TEXTE FOURNI
SMG CONFRERE FAIT FEU DE TOUT BOIS POUR RECRUTER

A Saint-Paul (Oise), cette PME spécialisée en métallurgie est confrontée à une pénurie de profils qualifiés. Pour les trouver, elle multiplie les canaux de recrutement et développe les formations internes.

L'industrie est en panne de profils qualifiés. Près de Beauvais, dans l’Oise, SMG Confrère, spécialisée dans la métallurgie, en fait l’amère expérience. Depuis plusieurs mois, elle recherche une dizaine de salariés, laséristes, plieurs, soudeurs et autres poinçonneurs et profils très techniques, de plus en plus rares sur le marché local de l’emploi. Conséquence : «sur 14 plieuses, 8 seulement tournent aujourd’hui », se désespère Gil Sitkiewiez, directeur commercial de l’entreprise. Pour recruter, SMG Confrère, qui emploie une centaine de salariés, fait donc feu de tout bois : Pôle Emploi, agences d’intérim, appels sur les réseaux sociaux et même une dizaine de banderoles le long de la route bordant l’usine. Un déploiement d’énergie qui paie. Le nombre de CV reçus est passé de 5 à 50 par mois. Peu importe s'ils ne correspondent pas toujours au profil de poste, SMG est prêt à former. "Notamment les candidats ayant un profil technique, mais venant d’autres horizons, même s’ils n’ont pas d’expérience ». L’entreprise se dit aussi prête à revoir les niveaux de salaires à la hausse. Pour elle, l’enjeu est majeur. Ces dernières années, SMG Confrère, historiquement spécialisée dans la tôlerie industrielle pour le bâtiment, le machinisme agricole ou l'industrie, s’est diversifiée sur les marchés des cheminées à l’éthanol, de l’éclairage public, de la sonorisation haut-de-gamme ou encore dans équipements pour les bus électriques. «Nous réalisons 15 M€ de chiffre d’affaires, dont 10% avec nos propres produits, les cheminées en particulier. Nos perspectives de croissance sont bonnes », détaille Gil Sitkiewiez, qui craint que ces difficultés de recrutement ne freinent rapidement le développement de l’entreprise. Faute de bras et de cerveaux, elle pourrait n'avoir d'autre choix, à terme, que de refuser des contrats.

LISTE À TRAITER
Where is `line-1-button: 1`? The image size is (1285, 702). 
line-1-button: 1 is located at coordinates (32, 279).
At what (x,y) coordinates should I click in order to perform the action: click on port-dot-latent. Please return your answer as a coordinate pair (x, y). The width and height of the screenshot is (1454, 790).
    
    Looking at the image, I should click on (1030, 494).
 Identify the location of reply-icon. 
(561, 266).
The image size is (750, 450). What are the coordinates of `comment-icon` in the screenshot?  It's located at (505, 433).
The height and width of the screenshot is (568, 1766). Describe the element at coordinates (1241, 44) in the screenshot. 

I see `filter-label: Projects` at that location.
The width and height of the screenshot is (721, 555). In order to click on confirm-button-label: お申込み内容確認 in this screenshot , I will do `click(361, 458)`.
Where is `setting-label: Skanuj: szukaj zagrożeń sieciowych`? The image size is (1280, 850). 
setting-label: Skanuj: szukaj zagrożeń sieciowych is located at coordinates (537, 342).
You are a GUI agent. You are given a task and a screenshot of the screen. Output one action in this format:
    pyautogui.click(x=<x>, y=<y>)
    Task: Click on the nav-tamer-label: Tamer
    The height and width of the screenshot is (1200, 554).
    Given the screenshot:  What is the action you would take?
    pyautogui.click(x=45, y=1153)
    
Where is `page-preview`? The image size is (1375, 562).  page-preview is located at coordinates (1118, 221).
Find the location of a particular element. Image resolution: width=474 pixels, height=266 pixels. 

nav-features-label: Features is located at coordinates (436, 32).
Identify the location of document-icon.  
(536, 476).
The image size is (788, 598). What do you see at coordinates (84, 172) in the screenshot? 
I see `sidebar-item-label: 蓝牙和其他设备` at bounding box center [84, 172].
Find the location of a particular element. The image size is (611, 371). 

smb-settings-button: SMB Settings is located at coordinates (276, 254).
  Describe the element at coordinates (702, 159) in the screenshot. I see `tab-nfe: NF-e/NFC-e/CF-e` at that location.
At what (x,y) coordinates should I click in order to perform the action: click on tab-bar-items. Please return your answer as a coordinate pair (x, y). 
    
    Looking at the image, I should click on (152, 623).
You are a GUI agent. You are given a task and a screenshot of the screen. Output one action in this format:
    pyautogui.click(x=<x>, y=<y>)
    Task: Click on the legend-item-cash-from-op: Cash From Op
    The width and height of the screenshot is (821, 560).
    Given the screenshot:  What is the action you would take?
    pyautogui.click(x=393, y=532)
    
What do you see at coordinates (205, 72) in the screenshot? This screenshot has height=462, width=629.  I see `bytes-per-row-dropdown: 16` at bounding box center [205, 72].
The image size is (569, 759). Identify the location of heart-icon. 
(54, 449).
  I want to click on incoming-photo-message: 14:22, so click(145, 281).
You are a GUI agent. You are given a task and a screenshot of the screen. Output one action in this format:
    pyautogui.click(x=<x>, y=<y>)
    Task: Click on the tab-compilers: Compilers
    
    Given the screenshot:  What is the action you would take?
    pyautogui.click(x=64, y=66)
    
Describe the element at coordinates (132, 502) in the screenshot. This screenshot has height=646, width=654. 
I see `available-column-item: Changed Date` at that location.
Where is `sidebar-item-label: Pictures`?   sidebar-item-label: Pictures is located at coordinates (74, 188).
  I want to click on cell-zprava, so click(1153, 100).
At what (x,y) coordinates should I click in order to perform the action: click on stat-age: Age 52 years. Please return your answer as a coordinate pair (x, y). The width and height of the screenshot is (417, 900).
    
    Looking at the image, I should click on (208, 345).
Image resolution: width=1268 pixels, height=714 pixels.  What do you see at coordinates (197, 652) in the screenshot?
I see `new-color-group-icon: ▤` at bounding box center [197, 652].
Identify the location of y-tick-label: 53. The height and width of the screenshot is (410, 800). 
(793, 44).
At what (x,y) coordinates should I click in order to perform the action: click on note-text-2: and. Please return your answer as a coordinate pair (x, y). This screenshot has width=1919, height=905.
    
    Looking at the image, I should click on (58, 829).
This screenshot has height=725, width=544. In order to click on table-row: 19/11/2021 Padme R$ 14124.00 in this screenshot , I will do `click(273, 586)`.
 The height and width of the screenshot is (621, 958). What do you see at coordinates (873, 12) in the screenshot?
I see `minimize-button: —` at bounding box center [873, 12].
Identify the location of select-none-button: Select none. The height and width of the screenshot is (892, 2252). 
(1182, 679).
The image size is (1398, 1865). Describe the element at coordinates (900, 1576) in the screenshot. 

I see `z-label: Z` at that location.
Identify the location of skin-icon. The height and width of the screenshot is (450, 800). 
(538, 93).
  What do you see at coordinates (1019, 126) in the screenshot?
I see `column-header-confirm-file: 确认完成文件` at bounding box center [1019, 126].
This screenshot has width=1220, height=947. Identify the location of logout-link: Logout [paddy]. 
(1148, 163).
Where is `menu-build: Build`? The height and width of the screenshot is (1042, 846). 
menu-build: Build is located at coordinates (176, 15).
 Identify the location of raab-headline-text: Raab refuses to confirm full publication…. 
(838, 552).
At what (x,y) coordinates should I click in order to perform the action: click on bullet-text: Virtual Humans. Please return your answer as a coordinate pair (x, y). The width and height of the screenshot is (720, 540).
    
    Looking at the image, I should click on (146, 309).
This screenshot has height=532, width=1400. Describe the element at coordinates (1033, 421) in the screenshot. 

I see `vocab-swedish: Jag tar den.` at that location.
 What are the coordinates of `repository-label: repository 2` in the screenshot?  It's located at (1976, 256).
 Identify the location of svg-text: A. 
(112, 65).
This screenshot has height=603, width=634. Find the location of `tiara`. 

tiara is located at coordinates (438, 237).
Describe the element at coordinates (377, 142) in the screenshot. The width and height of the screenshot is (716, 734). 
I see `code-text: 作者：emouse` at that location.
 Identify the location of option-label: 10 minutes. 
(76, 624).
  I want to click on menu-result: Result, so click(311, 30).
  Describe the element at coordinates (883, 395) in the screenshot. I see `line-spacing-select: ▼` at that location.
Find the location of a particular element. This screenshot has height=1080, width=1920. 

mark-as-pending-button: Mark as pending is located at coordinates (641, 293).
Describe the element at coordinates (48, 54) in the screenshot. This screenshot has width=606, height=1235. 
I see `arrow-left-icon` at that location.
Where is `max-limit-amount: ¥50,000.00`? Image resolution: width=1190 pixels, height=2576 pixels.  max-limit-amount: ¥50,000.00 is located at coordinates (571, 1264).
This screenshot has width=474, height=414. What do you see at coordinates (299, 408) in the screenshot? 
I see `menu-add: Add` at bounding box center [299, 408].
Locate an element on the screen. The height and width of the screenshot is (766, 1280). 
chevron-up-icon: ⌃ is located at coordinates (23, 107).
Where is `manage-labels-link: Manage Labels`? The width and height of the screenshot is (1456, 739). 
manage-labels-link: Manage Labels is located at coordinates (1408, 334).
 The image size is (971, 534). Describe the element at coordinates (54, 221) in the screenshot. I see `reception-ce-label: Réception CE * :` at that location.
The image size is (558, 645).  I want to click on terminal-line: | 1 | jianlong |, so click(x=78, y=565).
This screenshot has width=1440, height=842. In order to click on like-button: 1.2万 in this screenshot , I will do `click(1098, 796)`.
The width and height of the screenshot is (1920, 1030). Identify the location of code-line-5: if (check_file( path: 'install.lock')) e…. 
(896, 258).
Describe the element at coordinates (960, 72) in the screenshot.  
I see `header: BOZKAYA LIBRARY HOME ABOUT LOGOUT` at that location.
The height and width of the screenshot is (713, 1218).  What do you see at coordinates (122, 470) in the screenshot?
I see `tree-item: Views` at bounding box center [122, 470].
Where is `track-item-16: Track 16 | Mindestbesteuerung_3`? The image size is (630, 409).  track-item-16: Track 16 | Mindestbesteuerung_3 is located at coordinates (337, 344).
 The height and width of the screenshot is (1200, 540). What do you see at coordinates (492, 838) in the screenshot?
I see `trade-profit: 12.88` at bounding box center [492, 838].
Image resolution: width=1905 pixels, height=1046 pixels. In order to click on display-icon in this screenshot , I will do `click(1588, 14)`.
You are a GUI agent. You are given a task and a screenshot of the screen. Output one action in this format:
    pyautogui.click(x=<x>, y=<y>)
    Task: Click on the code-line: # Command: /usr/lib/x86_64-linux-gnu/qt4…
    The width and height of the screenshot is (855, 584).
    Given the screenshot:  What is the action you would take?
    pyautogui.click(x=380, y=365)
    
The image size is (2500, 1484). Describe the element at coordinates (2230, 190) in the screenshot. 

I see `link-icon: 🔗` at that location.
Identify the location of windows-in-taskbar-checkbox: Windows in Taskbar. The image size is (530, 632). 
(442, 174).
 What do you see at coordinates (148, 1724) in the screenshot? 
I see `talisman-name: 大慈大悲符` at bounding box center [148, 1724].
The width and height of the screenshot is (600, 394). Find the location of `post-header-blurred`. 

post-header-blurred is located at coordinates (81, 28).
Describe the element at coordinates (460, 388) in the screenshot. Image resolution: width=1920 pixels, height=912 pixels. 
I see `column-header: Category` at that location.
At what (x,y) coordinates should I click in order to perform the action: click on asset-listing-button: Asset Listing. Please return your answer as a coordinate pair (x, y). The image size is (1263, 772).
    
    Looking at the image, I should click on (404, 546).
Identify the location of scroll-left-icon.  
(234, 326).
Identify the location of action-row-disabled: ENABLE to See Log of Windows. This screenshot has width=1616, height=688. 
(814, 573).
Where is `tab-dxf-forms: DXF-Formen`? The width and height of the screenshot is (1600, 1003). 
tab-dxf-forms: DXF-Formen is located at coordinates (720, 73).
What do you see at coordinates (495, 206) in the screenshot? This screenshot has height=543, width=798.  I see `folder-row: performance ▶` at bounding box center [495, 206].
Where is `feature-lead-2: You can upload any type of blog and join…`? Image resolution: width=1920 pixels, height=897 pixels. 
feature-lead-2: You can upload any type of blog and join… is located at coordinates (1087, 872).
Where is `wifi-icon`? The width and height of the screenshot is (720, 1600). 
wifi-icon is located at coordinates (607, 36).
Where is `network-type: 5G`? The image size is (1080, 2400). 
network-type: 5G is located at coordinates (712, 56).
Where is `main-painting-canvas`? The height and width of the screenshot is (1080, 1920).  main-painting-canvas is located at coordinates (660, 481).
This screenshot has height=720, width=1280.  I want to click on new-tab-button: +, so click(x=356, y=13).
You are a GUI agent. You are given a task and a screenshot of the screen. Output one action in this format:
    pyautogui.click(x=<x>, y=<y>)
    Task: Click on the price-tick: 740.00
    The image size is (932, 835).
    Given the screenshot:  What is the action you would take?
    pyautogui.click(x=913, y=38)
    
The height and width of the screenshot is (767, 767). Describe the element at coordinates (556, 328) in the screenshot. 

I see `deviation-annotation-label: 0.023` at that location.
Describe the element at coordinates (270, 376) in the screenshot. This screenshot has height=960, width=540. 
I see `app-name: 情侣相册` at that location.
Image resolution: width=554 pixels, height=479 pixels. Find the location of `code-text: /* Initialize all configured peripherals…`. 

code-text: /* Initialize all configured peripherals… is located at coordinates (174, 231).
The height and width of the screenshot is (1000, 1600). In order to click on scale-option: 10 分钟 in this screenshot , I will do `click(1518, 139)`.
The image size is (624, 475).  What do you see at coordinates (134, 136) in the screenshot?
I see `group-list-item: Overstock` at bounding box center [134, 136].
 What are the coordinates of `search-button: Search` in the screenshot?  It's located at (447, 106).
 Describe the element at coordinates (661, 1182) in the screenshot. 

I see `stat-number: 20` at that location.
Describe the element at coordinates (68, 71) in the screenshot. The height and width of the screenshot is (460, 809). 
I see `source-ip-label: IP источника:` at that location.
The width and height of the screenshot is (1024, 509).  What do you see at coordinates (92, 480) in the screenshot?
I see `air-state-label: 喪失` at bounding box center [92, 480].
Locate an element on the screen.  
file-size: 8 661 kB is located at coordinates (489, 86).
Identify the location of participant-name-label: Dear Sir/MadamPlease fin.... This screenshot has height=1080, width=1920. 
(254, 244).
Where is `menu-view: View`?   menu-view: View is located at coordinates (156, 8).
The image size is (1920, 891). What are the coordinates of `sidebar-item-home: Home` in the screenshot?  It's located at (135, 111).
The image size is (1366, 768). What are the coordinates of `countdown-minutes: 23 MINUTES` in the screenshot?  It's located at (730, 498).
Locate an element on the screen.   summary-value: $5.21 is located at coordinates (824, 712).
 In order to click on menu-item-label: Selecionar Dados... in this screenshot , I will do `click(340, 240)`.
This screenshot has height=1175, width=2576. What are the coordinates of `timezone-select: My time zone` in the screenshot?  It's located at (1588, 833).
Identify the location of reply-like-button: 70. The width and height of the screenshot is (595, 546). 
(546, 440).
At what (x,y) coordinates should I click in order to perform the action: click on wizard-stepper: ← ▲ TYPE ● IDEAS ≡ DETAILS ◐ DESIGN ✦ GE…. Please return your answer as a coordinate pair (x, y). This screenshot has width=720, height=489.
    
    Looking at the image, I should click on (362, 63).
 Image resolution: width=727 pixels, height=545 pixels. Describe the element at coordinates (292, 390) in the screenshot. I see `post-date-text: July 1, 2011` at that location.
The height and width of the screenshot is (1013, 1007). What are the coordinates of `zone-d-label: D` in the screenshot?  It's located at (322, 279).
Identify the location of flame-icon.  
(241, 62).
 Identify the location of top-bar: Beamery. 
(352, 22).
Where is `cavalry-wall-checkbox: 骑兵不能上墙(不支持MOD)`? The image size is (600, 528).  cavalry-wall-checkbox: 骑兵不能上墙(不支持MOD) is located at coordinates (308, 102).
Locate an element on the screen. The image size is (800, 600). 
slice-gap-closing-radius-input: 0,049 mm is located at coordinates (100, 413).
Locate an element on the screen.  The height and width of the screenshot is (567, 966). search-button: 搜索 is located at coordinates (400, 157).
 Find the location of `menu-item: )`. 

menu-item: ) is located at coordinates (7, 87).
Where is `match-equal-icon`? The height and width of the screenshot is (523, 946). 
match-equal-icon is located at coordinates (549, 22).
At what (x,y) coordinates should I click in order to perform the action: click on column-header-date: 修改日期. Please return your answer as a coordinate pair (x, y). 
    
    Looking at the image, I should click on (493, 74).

TRAVAIL À FAIRE
1. Reproduisez à l'identique le passage de l'article sur SMG Confrère qui va de « A Saint-Paul (Oise), cette » jusqu'à « les formations internes. » inclus.
2. Rassemblez toutes les lignes de la liste où figure le mot « blog ».

RÉPONSES DANS L'ORDRE
1.
A Saint-Paul (Oise), cette PME spécialisée en métallurgie est confrontée à une pénurie de profils qualifiés. Pour les trouver, elle multiplie les canaux de recrutement et développe les formations internes.

2.
Where is `feature-lead-2: You can upload any type of blog and join…`? Image resolution: width=1920 pixels, height=897 pixels. 
feature-lead-2: You can upload any type of blog and join… is located at coordinates (1087, 872).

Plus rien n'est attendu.